Repeat the lines of the listing below verbatim, from the line containing "has width=2557, height=1456." up to and including the line containing "esc is located at coordinates (1084, 379).".

---*---

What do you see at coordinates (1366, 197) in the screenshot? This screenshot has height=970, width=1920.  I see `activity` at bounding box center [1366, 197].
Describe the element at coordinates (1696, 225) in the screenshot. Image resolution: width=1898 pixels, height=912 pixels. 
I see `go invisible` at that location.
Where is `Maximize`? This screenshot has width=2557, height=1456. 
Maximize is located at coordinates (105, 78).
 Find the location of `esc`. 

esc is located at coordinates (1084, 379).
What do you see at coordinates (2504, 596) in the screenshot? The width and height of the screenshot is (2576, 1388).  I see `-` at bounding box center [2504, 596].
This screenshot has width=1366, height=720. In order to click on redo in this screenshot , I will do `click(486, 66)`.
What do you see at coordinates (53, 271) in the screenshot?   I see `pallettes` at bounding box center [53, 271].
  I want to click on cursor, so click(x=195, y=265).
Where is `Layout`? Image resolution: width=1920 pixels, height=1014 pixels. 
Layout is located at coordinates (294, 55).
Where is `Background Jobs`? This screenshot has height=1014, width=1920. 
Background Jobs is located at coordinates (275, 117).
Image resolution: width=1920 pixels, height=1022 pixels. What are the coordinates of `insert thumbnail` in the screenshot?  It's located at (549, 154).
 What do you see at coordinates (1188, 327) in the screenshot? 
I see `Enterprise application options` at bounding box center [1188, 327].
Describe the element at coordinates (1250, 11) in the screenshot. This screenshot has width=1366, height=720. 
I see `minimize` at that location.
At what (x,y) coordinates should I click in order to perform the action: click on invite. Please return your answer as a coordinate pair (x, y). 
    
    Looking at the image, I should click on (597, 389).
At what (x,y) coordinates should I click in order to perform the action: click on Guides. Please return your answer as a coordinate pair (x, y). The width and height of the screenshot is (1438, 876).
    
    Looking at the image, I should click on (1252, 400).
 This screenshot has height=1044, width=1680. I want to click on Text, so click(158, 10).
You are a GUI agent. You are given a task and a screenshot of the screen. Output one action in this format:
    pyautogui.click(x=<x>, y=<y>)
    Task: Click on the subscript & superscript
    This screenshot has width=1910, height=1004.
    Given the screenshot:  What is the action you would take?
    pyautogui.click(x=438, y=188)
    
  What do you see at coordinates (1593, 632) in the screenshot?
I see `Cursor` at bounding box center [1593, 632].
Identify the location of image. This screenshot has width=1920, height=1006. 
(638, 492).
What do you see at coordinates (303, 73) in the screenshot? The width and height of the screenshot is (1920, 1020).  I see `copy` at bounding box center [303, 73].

---*---

• Exercise result:
Where is `Maximize`? This screenshot has width=2557, height=1456. 
Maximize is located at coordinates (105, 78).
 Find the location of `esc`. 

esc is located at coordinates (1084, 379).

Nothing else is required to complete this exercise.